*** Block opens ***
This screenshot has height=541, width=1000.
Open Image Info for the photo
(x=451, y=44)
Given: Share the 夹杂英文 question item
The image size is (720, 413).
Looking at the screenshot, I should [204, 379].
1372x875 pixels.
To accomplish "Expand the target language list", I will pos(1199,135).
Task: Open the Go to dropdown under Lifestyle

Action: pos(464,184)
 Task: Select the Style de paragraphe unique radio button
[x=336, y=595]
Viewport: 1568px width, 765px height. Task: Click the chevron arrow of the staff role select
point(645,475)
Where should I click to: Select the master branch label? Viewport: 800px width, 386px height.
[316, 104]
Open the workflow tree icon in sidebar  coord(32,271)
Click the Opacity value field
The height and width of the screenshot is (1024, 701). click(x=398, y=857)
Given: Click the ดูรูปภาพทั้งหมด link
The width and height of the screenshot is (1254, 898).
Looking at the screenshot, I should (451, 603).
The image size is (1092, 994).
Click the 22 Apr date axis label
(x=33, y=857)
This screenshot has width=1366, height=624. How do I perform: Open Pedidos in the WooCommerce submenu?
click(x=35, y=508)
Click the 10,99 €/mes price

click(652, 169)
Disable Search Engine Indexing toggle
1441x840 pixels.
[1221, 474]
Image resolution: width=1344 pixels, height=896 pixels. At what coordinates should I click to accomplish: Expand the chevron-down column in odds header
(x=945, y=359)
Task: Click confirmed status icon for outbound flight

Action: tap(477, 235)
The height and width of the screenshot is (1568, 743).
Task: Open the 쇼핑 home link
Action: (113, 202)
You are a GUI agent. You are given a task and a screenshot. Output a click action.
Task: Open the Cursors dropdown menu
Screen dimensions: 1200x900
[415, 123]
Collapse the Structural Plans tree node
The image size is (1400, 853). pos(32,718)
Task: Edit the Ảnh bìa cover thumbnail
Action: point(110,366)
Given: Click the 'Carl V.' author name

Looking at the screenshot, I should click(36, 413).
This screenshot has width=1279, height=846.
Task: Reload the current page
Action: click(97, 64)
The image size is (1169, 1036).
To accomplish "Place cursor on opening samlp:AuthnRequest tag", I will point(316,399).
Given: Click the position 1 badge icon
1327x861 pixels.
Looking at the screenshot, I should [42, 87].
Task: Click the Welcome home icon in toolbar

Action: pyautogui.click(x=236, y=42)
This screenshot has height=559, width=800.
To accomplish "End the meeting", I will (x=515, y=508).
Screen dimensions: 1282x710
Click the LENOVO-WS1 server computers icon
*** Block closes ***
Keep every word the same and copy out all of the entries.

This screenshot has height=541, width=1000.
Open Image Info for the photo
(x=451, y=44)
Given: Share the 夹杂英文 question item
The image size is (720, 413).
Looking at the screenshot, I should [204, 379].
1372x875 pixels.
To accomplish "Expand the target language list", I will pos(1199,135).
Task: Open the Go to dropdown under Lifestyle

Action: pos(464,184)
 Task: Select the Style de paragraphe unique radio button
[x=336, y=595]
Viewport: 1568px width, 765px height. Task: Click the chevron arrow of the staff role select
point(645,475)
Where should I click to: Select the master branch label? Viewport: 800px width, 386px height.
[316, 104]
Open the workflow tree icon in sidebar  coord(32,271)
Click the Opacity value field
The height and width of the screenshot is (1024, 701). click(x=398, y=857)
Given: Click the ดูรูปภาพทั้งหมด link
The width and height of the screenshot is (1254, 898).
Looking at the screenshot, I should (451, 603).
The image size is (1092, 994).
Click the 22 Apr date axis label
(x=33, y=857)
This screenshot has width=1366, height=624. How do I perform: Open Pedidos in the WooCommerce submenu?
click(x=35, y=508)
Click the 10,99 €/mes price

click(652, 169)
Disable Search Engine Indexing toggle
1441x840 pixels.
[1221, 474]
Image resolution: width=1344 pixels, height=896 pixels. At what coordinates should I click to accomplish: Expand the chevron-down column in odds header
(x=945, y=359)
Task: Click confirmed status icon for outbound flight

Action: tap(477, 235)
The height and width of the screenshot is (1568, 743).
Task: Open the 쇼핑 home link
Action: (113, 202)
You are a GUI agent. You are given a task and a screenshot. Output a click action.
Task: Open the Cursors dropdown menu
Screen dimensions: 1200x900
[415, 123]
Collapse the Structural Plans tree node
The image size is (1400, 853). pos(32,718)
Task: Edit the Ảnh bìa cover thumbnail
Action: point(110,366)
Given: Click the 'Carl V.' author name

Looking at the screenshot, I should click(36, 413).
This screenshot has width=1279, height=846.
Task: Reload the current page
Action: click(97, 64)
The image size is (1169, 1036).
To accomplish "Place cursor on opening samlp:AuthnRequest tag", I will point(316,399).
Given: Click the position 1 badge icon
1327x861 pixels.
Looking at the screenshot, I should [42, 87].
Task: Click the Welcome home icon in toolbar

Action: pyautogui.click(x=236, y=42)
This screenshot has height=559, width=800.
To accomplish "End the meeting", I will (x=515, y=508).
Screen dimensions: 1282x710
Click the LENOVO-WS1 server computers icon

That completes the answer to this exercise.